Any working age resident who needs to claim benefits will now have to make a claim for Universal Credit, unless they have three or more children or live in temporary or supported accommodation.
Cllr Tony Leech, Lead Member for Health and Wellbeing at West Devon Borough Council, said: “Universal Credit has been rolled out slowly for all new claimants over the last two years around the country, area by area.
‘From this week, unless you are a pensioner, have three or more children, live in temporary accommodation or live in supported accommodation, you will be applying for Universal Credit.”
Universal Credit replaces benefits such as Income Support, Job Seeker’s Allowance (JSA), Income-Related Employment Support Allowance (ESA), Housing Benefit, Working Tax Credit and Child Tax Credit, with payments rolled up into one single monthly payment.

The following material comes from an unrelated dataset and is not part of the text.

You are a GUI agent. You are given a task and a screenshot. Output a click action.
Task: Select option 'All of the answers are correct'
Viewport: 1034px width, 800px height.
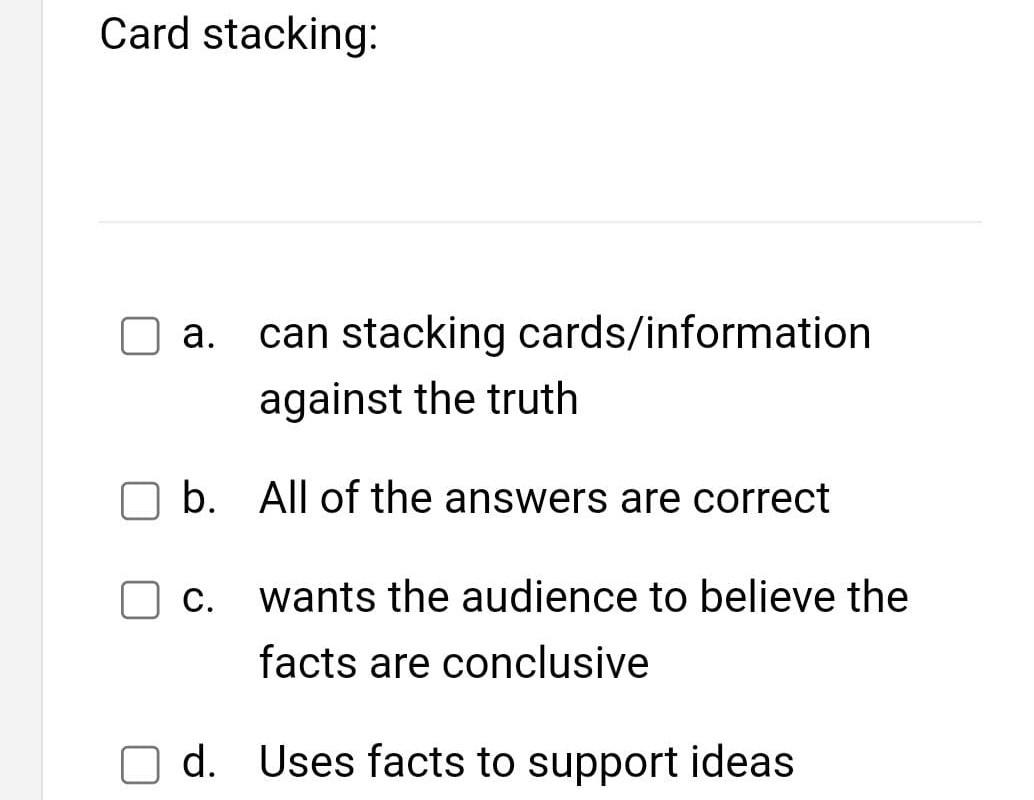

The government says “Universal Credit is simplifying the system to ensure that work always pays and more people are moving into work as a result. Personalised support is available and targeted at those that need it most.”
However, petitions have been running to abolish the scheme, with Jeremy Corbyn saying constituency MPs know the pain it is causing by creating hardship, and forcing people to use food banks.
One woman started an online petition to stop the plan, saying in her statement, “I am a single parent, and I am being left seven weeks without a single payment. Sometimes, I go without a gas top up on my meter just to see my daughter eat!!! Seeing our own on the streets, refusing help to our own who are suffering. We don’t want our children to grow up wondering why they can’t attend the next school trip, why some children can do dance classes, why some are lucky to get a snack after school… wondering why they can’t have breakfast one morning, and tea the next night.
We should NOT be living like this. They don’t help to get into work, once I was almost sanctioned just because I had a job interview and a job centre appointment on the same day! I obviously had to cancel my job interview, as I didn’t want to lose money for me and my daughter!”
A recent report after a study into the success of Universal Credit has revealed that almost two in five households in receipt of benefits would lose an average of £52 a week, affecting a million homeowners currently receiving tax credits, 750,000 households on disability benefit and 600,000 working single parents. Theresa May and Philip Hammond are now under pressure to commit millions into raising benefits in the upcoming budget to stop those already struggling from falling further into poverty.
Nikki Chaplin, Supervisor at Tavistock Citizens Advice says: “For some people it’s a big change because they are so used to getting their money weekly – with universal credit the money is paid monthly so we are able to provide budgeting support to people who are struggling with this.
We have also had a number of clients who still have an entitlement to contribution-based benefits, new-style jobseekers allowance and new-style employment support allowance, who have had difficulties making claims since Universal Credit started. We would urge anyone who is confused about their entitlement or who wants to know more about any benefits to visit their local Citizens Advice office for support.”